The last “promotion” he received was a few months ago. He had to carry a message from Dinesh’s aide to Thyagu’s men as the gang was worried their mobile phones were being tapped. “I bought a mobile phone, motorbike and helped my family with some money. Now that many of the important persons are arrested, there is no work and I do not know what to do next,” he said.

Studies, peace lost
“It’s like an open secret. Everyone knows the boys are involved in the gang war but nobody speaks about it,” said a resident from a hotspot of youngsters involved in gangs.“I know a boy in my locality who was 15 when he joined the gang. His parents were struggling to make him study but he was drawn away by the ‘area’ boys lifestyle. Soon he was into running errands for the Dinesh’s men,” he recalled.
The boy had apparently failed in Class 10 and was hanging out with the gang, until the SP called and warned him. “When his parents confronted him, he pulled out a knife and threatened to kill them if they interfered in his affairs,” said the resident.

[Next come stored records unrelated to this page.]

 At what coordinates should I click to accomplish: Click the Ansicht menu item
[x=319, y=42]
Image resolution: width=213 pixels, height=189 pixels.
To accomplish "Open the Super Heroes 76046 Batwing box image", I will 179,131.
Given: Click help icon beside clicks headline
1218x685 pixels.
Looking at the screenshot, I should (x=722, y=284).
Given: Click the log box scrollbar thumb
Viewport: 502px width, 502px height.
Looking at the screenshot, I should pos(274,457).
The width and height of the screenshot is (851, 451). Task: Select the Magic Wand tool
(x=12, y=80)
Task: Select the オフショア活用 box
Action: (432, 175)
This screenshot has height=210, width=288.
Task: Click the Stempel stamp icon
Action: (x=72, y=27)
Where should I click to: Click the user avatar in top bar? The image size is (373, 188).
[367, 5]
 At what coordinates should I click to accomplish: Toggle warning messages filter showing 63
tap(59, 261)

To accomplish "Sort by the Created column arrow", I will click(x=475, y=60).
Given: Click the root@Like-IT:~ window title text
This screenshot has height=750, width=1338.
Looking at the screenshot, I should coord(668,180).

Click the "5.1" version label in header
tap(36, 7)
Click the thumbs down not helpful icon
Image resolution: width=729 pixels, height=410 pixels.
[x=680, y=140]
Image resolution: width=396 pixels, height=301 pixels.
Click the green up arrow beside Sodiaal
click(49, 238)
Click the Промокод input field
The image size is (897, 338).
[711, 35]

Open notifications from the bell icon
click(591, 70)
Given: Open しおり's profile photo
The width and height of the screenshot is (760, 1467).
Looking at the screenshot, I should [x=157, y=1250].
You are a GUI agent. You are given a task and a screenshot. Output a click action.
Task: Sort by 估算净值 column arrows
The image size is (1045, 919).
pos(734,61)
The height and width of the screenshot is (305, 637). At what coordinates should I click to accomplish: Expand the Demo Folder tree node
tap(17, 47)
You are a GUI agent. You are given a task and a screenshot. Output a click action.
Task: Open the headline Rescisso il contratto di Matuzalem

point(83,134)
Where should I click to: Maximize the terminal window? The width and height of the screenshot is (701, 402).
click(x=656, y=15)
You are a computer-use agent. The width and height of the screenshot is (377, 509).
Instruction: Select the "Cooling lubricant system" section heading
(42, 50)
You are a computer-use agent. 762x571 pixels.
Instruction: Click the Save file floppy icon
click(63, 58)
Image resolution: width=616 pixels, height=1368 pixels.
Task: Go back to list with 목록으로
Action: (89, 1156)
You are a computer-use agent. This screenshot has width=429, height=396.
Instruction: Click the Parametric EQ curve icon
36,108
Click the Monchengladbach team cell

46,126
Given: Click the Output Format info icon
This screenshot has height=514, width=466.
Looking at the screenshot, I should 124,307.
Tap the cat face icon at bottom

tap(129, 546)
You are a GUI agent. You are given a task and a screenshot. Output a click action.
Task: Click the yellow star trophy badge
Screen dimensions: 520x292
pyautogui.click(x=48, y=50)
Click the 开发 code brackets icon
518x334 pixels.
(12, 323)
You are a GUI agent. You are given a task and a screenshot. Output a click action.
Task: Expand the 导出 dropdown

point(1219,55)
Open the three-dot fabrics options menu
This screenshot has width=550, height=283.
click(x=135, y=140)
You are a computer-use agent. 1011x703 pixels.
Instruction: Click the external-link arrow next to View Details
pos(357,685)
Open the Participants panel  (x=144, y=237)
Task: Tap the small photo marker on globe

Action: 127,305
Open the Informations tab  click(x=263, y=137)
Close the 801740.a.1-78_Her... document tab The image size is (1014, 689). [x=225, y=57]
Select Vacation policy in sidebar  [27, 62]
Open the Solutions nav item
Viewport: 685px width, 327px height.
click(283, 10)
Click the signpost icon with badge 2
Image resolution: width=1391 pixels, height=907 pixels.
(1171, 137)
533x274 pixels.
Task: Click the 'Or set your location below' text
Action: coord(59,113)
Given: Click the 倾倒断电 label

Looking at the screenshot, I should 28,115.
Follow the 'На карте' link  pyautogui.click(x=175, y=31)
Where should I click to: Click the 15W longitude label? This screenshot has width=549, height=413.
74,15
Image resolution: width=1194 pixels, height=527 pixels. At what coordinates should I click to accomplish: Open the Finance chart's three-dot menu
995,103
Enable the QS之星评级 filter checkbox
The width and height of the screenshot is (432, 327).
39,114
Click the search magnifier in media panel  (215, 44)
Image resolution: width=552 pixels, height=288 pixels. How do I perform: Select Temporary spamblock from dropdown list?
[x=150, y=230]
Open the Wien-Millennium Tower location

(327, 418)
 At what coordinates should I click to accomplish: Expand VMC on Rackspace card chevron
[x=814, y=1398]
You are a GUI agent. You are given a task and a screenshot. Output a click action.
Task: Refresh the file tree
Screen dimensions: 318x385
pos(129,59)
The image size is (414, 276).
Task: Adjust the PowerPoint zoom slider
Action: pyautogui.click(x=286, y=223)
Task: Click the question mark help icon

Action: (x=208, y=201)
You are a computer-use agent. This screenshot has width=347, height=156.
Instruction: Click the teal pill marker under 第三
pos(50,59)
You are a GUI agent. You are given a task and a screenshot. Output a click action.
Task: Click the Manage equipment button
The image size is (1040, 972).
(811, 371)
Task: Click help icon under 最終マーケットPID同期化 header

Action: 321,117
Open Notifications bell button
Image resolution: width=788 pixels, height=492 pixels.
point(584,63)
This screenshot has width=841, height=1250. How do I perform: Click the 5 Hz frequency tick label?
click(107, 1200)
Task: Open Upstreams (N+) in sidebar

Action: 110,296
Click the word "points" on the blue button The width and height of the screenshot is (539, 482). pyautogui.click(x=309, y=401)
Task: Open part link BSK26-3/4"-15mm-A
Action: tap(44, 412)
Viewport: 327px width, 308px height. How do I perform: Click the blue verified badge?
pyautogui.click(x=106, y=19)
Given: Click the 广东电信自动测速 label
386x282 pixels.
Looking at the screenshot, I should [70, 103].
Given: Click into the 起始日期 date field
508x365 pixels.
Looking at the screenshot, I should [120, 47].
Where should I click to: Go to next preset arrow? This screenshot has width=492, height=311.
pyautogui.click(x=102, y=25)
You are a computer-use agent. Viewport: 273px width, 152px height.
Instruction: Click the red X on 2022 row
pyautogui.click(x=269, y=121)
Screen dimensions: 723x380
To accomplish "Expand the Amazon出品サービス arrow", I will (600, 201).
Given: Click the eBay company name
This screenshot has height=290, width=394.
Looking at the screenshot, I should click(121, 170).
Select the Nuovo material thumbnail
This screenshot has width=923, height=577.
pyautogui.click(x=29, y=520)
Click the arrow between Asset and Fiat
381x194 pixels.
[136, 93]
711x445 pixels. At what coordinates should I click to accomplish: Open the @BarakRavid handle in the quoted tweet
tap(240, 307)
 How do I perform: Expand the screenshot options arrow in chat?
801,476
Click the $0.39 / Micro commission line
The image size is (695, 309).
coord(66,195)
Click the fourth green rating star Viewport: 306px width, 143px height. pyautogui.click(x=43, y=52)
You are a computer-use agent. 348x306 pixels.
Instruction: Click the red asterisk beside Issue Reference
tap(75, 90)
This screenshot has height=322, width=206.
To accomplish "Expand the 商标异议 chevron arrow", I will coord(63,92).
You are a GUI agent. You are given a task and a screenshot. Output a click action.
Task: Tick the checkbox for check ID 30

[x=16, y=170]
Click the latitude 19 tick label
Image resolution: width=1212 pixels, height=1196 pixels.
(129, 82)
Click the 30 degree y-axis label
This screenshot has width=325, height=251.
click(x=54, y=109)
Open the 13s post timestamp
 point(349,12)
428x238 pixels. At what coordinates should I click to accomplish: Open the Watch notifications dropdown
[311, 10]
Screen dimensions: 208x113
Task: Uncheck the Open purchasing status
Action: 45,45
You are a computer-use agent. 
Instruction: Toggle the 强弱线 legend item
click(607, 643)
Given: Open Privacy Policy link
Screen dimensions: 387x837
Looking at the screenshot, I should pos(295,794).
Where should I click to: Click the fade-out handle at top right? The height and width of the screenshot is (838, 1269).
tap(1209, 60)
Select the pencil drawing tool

The senior police officer told Express of a 20-year-old boy who was selling ganja for Thanika’s gang. “He would get into fights with students part of Dinesh’s gang and was taken to the police station and warned. He told the cops his boss would come and fight for him. His boss obviously didn’t. After that, he promised police he would stay clear of the gangs,” he said.

Web of danger
Although the youngsters believe they are under the protection of the gangsters, the gang leaders don’t care about them, the senior cop said. Worse, gangs can make them part of murder plots. “When Thanika decides to kill someone he sends his men and murders the person. But Dinesh takes his time and stages the death as an accident,” Natarajan said. “He constantly tracks a person and uses students to do so. Once the information is received, a third person will be arranged to commit the murder. These boys will have to report back as to whether the person died or escaped,” he said.

The roundup
On December 28, at least 34 people, members of both gangs, were arrested in a roundup conducted by Samundeeswari with Chengalpattu Superintendent of Police Kannan. With them, some 60 students in the age group of 18-23 were taken to the Kancheepuram SP’s office, with their parents, and warned. Police said that since then the activity of both gangs has come down in both Kancheepuram and Chengalpattu districts.

The SP told Express the youth were warned and let off after noting their details. “Some were willing to leave this lifestyle while others were reluctant. It might take some time, but we are working on it,” she said.